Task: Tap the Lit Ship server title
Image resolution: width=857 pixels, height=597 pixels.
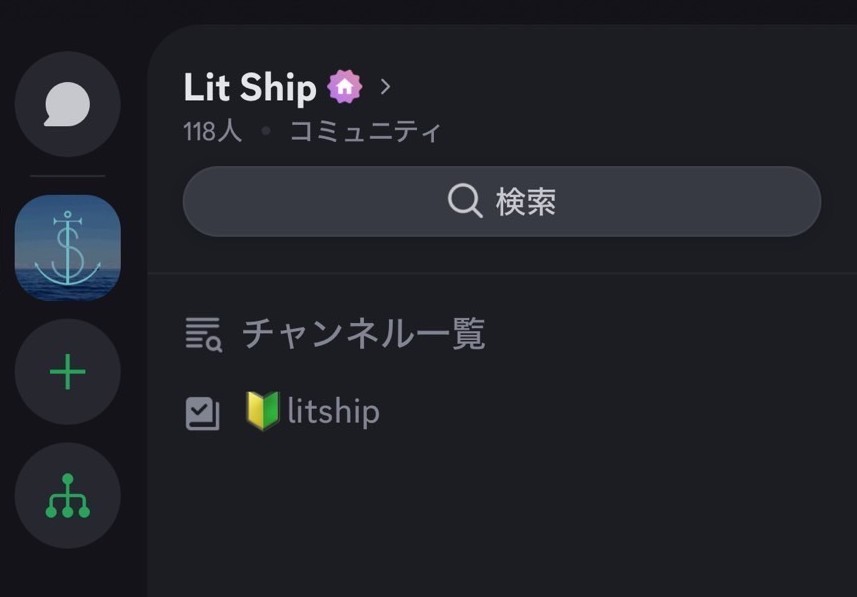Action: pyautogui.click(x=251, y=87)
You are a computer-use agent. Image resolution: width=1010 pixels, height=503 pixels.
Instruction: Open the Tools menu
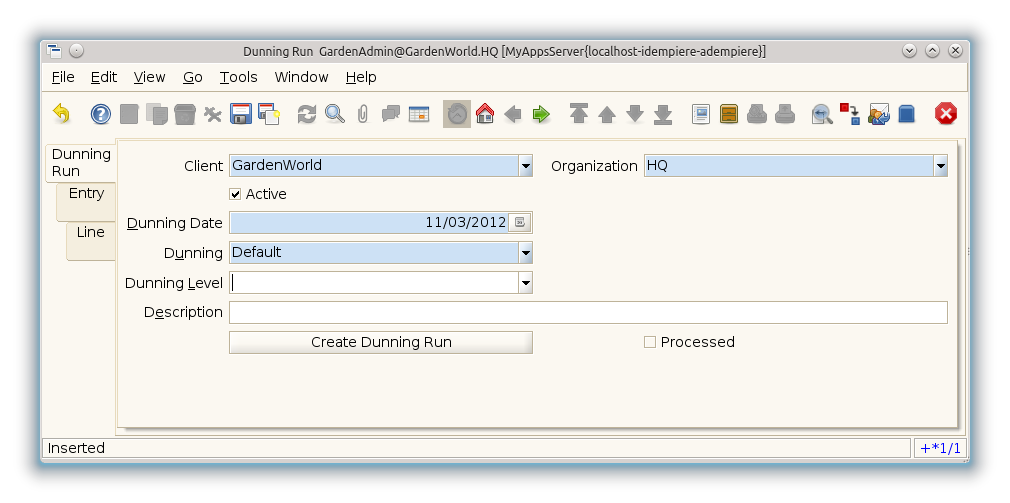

--

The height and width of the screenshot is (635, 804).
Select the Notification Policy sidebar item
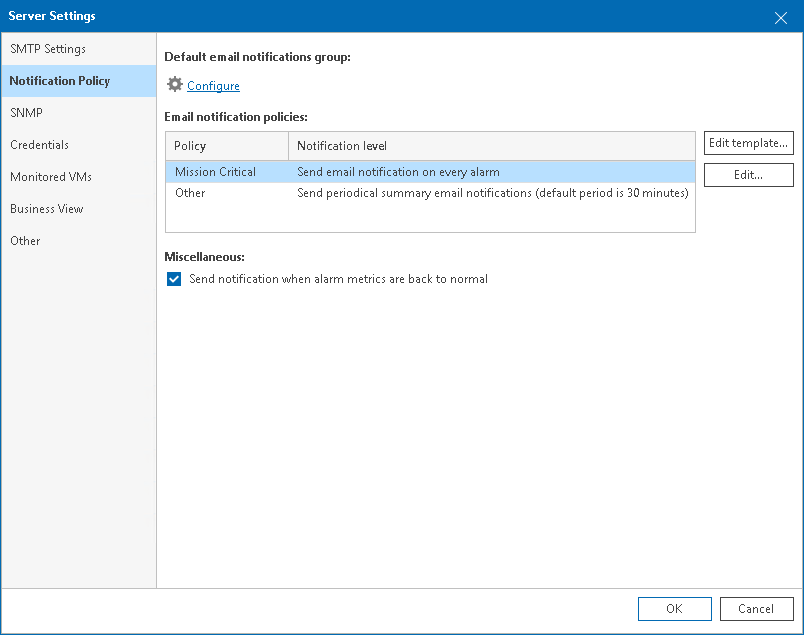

• [DIRECTIONS FOR THIS TASK]
Starting at the line above that holds "Task: Tap the Lit Ship server title", return each line up to and including the one that holds "Instruction: Open the Tools menu", exactly as written, minus any pictures.

• [TASK RESULT]
Task: Tap the Lit Ship server title
Image resolution: width=857 pixels, height=597 pixels.
Action: pyautogui.click(x=251, y=87)
You are a computer-use agent. Image resolution: width=1010 pixels, height=503 pixels.
Instruction: Open the Tools menu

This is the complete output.